Said distribution will next be paid on Sept. 1 to stockholders of record as of Aug. 15. At the most recent closing share price, it would yield 2.2%, slightly higher than the 1.9% average of dividend-paying stocks on the S&P 500 .
Medtronic (NYSE: MDT) , which just announced a 7% hike in its quarterly dividend to $0.46 per share, is a habitual raiser. So habitual that it's a Dividend Aristocrat -- one of the few, proud stocks that have lifted their payouts at least once annually for a minimum of 25 years in a row.
Like Kroger, it'll also dip into the coffers to buy back stock -- its board has authorized up to $5 billion for that purpose.
Due to Medtronic's size and breadth -- it makes nearly every type of medical device imaginable -- growth hasn't been explosive; the most recent annual bottom-line figure wasn't significantly higher than it was four years ago. Regardless, the company is reliably profitable, netting almost $1.2 billion on nearly $8 billion in revenue in its most recently reported quarter.
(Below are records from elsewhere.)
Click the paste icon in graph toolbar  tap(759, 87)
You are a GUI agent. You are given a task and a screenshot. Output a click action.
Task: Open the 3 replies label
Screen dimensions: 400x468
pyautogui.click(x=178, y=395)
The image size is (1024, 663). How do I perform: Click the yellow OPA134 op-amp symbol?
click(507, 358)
Meanwhile, in fiscal 2017 it managed to grow both its operating and free cash flow at encouraging rates, with the latter rising 35% on a year-over-year basis to over $5.6 billion. Yet this was barely enough to cover the company's higher spend on stock repurchases and dividend payments.
Comfortingly, Dividend Aristocrats tend to do what they must to maintain their status. I'd imagine Medtronic will pull back on the share repurchases if FCF starts to erode, rather than touch the dividend. So my instincts tell me that the company's going to keep that long raise streak alive.
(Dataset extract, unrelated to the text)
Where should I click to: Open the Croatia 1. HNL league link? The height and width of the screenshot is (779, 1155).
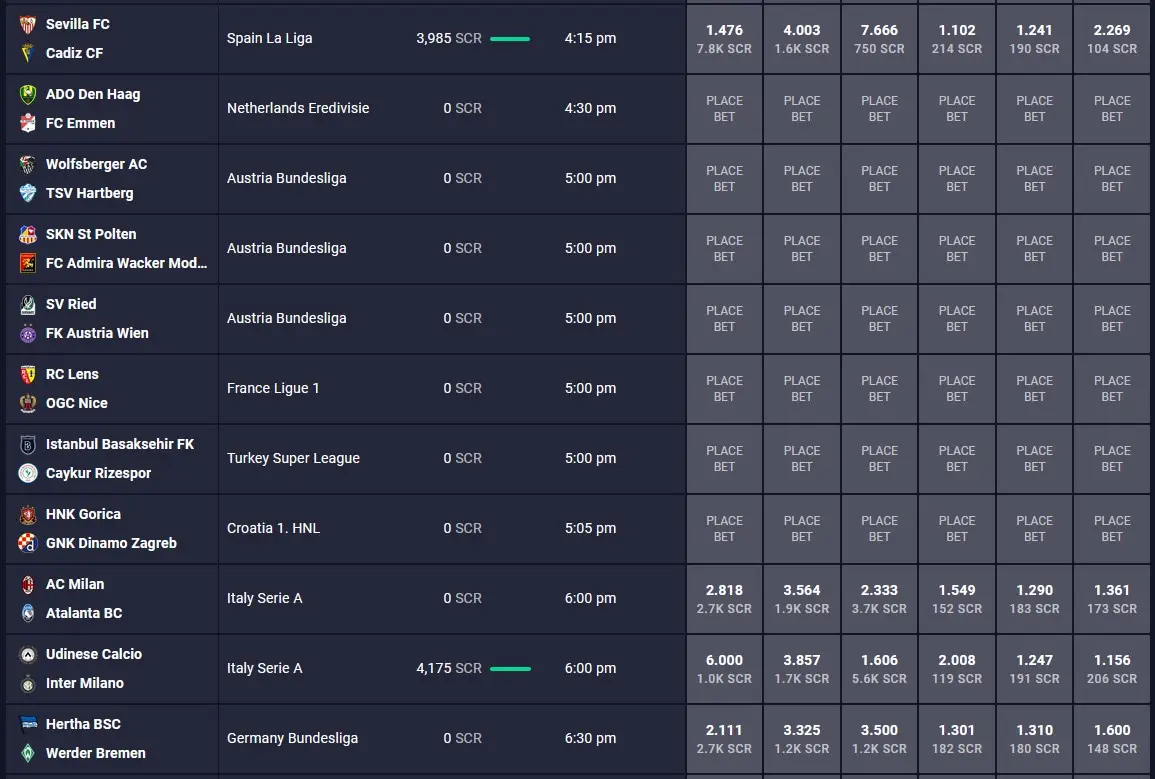[x=273, y=528]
Medtronic's new dividend will be dispensed on July 26 to shareholders of record as of July 7. It would yield just under 2.1%.
Shoe Carnival (NASDAQ: SCVL) is adding a little lift to its loafers with a 7% increase in the quarterly dividend. The footwear retailer will pay its investors just under $0.08 per share.
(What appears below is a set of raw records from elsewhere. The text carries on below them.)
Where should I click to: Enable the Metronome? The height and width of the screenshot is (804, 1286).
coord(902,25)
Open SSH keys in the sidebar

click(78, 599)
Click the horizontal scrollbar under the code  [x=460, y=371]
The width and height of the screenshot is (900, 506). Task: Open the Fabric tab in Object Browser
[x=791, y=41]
Will that be sufficient to bring back optimism to the stock? Shoe Carnival has been a bit of a worn sneaker this year, which wasn't helped by a first quarter in which it reported a fall in comparable-store sales by nearly 4%. Net sales and profit also went south, with the former dropping 3% to $253 million and the latter declining far more steeply at 23% (to just over $8 million). On top of that, the company lowered its estimates for both line items for the full year.
In spite of its dispiriting fundamentals, Shoe Carnival has done a good job of lifting its annual cash flow figures -- FCF was almost 37% higher in 2017 on a year-over-year basis, landing at just under $42 million. However, that was swallowed by slightly higher spending on share repurchases, to say nothing of the over $5 million the company paid out in dividends. As it recently refreshed its $50 million buyback initiative, outlays in the immediate future will probably be similar. So perhaps it's best not to count on the future sustainability of this dividend.
Shoe Carnival will distribute its next payout on July 17 to stockholders of record as of July 3. It would yield a theoretical 1.5% at the current share price.